The researchers noted, “The cells remain healthy but are unable to reproduce and their genomes are non-functional, leaving them destined for death or already deceased,” according to Zumra Seidel, also from JCVI.

Next, they introduced a synthetic variant of another bacterial genome from Mycoplasma mycoides into the dead cells through whole-genome transplantation.

Surprisingly, some bacteria began to grow and replicate normally, with genetic tests confirming the presence of synthetic genomes. The team proudly claimed to have engineered the first living synthetic bacterial cells derived from non-living components, dubbing them “zombie cells” due to their revival post-mortem.

“Introducing a genome to a cell devoid of one restores its functionality,” explained Glass.
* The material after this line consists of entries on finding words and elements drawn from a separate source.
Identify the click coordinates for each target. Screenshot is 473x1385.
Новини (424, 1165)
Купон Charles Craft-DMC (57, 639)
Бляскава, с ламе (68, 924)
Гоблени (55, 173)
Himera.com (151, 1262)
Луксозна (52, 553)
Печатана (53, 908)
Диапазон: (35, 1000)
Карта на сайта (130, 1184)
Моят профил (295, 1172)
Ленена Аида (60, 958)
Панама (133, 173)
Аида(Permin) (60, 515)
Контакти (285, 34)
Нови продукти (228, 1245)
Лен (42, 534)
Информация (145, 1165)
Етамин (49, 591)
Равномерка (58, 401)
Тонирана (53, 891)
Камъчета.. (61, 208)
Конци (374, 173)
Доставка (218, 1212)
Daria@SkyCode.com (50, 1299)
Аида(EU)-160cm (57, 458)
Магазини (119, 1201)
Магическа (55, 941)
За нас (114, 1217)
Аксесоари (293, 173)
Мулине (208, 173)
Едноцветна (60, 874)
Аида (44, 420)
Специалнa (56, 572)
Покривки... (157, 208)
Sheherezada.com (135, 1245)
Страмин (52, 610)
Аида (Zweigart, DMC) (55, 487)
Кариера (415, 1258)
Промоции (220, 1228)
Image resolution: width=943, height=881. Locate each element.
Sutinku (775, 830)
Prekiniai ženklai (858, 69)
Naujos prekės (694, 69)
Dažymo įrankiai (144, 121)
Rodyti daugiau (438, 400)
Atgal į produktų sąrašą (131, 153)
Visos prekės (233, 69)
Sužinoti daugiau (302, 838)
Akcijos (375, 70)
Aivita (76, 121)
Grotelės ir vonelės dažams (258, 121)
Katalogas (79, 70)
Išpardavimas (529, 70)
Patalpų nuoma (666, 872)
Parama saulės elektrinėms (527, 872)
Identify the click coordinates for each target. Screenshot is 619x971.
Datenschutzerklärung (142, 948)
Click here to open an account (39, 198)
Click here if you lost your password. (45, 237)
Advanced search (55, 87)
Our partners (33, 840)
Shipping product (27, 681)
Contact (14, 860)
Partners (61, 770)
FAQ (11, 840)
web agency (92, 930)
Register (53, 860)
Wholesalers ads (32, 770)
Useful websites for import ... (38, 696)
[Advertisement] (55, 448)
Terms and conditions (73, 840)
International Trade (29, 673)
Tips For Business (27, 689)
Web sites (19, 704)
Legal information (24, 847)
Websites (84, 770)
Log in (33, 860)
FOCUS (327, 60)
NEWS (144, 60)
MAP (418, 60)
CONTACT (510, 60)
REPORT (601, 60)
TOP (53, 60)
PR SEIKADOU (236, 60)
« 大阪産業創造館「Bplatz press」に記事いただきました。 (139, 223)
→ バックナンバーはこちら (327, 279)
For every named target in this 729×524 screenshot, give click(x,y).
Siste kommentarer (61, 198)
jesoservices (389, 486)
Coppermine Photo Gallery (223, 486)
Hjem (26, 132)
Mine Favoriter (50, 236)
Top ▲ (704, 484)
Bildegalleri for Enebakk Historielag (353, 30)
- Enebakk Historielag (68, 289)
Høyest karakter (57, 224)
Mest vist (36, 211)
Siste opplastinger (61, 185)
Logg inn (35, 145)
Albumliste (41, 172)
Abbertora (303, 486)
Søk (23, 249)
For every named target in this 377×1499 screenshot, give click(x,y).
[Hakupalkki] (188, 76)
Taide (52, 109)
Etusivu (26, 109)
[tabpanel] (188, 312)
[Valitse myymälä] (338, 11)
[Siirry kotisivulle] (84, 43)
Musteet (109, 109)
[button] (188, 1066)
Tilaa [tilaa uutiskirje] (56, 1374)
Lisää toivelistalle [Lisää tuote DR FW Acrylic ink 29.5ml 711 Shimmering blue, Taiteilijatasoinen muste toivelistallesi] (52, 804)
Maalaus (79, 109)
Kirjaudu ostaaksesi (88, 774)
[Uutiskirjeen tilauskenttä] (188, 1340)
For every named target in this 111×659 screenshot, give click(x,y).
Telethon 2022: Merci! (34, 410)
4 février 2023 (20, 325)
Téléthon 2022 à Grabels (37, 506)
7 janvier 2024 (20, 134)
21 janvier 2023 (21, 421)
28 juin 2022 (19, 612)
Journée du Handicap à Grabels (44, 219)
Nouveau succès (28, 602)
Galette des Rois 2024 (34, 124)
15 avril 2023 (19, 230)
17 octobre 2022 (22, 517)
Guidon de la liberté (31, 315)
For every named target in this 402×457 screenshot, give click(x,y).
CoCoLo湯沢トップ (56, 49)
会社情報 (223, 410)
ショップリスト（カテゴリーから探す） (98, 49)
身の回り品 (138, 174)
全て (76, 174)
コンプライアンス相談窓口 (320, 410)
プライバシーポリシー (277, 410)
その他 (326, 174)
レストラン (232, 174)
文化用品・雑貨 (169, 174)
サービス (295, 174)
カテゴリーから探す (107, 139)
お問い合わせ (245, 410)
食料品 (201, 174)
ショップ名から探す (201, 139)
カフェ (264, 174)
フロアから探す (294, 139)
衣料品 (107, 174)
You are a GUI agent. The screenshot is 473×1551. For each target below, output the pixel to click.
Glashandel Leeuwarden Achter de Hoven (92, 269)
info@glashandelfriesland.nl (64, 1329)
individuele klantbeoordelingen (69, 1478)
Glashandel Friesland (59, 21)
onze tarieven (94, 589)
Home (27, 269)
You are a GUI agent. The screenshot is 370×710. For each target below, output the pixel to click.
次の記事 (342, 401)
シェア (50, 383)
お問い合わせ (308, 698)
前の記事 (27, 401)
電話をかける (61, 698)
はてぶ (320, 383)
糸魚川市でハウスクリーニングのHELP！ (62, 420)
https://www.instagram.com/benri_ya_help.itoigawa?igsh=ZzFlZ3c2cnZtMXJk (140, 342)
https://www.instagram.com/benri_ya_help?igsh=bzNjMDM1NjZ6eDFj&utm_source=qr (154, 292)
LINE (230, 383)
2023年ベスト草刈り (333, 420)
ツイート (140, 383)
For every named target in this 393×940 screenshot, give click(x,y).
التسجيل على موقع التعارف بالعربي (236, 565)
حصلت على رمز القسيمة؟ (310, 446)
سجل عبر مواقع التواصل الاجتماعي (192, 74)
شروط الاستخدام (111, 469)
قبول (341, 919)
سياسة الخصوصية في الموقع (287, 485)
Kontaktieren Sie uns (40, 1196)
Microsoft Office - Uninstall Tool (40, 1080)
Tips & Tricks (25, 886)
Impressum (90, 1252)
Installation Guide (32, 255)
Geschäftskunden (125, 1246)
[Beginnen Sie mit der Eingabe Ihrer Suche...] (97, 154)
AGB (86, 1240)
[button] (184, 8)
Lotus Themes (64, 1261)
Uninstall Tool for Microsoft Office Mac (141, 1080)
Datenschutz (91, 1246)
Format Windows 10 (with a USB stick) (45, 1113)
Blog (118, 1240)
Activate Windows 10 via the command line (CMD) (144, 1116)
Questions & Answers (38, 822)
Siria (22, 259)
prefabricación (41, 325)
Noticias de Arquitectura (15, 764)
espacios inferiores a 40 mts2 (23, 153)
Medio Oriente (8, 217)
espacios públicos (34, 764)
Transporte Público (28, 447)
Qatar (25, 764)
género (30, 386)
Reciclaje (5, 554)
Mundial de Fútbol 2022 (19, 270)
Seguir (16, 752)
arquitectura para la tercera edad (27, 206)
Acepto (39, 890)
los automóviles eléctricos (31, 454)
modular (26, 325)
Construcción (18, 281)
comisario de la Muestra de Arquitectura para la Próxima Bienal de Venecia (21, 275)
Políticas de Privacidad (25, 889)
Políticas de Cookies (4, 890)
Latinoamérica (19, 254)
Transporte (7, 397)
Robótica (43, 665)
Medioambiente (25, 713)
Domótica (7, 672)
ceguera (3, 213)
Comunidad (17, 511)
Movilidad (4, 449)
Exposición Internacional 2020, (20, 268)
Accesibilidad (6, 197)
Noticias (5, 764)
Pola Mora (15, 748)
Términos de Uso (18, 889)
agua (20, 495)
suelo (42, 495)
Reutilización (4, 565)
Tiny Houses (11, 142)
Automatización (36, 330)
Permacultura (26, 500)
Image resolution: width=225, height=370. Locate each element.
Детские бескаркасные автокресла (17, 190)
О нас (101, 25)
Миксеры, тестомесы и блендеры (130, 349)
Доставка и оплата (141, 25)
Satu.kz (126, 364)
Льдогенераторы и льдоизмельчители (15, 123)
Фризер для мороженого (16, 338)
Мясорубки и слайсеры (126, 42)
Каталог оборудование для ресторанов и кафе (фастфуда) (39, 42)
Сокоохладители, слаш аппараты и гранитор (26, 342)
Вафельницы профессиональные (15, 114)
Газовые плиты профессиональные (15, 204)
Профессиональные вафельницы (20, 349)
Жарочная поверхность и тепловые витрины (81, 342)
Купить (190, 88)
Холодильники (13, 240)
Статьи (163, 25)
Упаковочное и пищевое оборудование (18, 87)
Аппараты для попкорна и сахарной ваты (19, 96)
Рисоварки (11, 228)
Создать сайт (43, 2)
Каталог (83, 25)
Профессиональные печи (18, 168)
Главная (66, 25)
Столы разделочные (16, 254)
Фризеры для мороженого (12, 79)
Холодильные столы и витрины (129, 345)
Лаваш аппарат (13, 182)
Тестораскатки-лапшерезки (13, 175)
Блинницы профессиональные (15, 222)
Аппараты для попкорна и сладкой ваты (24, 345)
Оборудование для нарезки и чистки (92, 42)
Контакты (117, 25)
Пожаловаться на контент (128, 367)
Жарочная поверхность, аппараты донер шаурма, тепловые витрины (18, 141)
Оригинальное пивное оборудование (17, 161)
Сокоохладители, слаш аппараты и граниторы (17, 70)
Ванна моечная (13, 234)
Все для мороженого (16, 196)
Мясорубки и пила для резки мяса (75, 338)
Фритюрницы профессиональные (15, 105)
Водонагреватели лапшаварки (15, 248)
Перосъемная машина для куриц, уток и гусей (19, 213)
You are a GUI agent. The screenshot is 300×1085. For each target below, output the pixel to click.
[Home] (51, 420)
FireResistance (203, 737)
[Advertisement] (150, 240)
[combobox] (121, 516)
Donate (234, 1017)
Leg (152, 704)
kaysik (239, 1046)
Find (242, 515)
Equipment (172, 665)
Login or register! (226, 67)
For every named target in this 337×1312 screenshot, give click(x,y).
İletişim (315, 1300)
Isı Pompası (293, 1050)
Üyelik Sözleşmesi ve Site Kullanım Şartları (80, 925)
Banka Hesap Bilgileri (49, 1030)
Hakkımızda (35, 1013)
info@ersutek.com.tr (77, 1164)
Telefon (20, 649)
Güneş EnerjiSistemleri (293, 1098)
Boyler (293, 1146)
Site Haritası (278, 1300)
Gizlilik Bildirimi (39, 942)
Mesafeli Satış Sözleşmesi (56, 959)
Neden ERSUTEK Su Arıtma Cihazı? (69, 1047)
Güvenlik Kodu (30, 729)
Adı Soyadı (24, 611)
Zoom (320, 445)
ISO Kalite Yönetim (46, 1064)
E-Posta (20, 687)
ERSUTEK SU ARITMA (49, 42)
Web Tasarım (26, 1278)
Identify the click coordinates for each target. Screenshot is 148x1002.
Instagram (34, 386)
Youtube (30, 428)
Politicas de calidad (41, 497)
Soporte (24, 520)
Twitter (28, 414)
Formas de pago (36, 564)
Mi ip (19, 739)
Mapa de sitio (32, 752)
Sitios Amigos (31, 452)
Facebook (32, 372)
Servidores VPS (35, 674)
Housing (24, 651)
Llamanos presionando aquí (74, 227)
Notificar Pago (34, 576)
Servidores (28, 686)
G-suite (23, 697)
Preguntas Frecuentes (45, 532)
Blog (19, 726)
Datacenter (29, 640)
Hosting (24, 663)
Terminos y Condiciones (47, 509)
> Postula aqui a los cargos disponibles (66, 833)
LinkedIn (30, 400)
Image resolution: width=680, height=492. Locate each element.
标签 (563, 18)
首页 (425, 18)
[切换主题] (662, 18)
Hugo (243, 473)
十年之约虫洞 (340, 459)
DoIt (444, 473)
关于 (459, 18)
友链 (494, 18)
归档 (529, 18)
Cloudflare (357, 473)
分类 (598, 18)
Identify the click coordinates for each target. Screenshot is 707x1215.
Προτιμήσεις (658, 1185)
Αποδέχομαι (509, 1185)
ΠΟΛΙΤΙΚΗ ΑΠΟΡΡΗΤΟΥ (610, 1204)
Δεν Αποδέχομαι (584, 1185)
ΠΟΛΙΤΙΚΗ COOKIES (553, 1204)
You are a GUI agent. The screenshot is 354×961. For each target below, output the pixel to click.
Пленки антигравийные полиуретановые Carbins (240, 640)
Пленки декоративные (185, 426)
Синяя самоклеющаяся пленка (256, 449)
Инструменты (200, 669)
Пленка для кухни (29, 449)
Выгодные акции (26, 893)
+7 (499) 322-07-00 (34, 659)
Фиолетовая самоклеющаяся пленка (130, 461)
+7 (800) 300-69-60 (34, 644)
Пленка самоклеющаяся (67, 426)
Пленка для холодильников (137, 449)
Kate Adamara from the University of Minnesota commended this research as a pivotal technological breakthrough. “They are embedding genomic information into a non-living recipient with no assistance from the host’s repair systems. Essentially, they have revived that cell,” she noted. “An impressive feat!”

Furthermore, it raises questions about the definitions of life and non-life; traditionally defined by metabolism and replication, these traits are barely present in the recipient cells. “What truly constitutes life?” queried Adamara.

Team member Elizabeth Strychalski from the National Institute of Standards and Technology in Gaithersburg, Maryland, expressed hope that this discovery would encourage viewing biology as fluid processes. “By adopting an engineering perspective, we can analyze living systems and identify which processes are essential for our desired outcomes,” she stated.

This technique has thus far only been tested on mycoplasma, yet the researchers believe it serves as a proof of principle and could significantly expedite the creation of synthetic organisms that function as mini-chemical factories to produce drugs or clean up environmental pollutants.

“While we have long had the capability to assemble remarkable lengths of synthetic DNA, we lacked means to make them operational,” Strychalski remarked. “It’s akin to having a script for a Shakespearean play without the ability to perform it.”

Akos Nierges from Harvard Medical School emphasized that this research tackles a vital hurdle in synthetic biology. “This technology may lead to more predictable and reliable methods for genome transfer across various species,” he said.

Transitioning to more complex organisms like yeast and Escherichia coli could pose challenges due to their cell walls. Still, Glass remains optimistic that this technology can succeed with those genomes too.

“If effective in one organism, it’s likely to succeed in others,” he stated, with ongoing investigations into methods to remove and replace cell walls. “Provided appropriate growth conditions, Escherichia coli can regenerate new cell walls,” he added.

Concerns about biological safety in synthetic biology persist. Although the mycoplasma species examined in this study can be pathogens for goats and cattle, Nierges assured there are no anticipated increases in virulence from these modifications.

Strychalski mentioned that existing best practices in laboratories can significantly reduce the risk of pathogen leakage.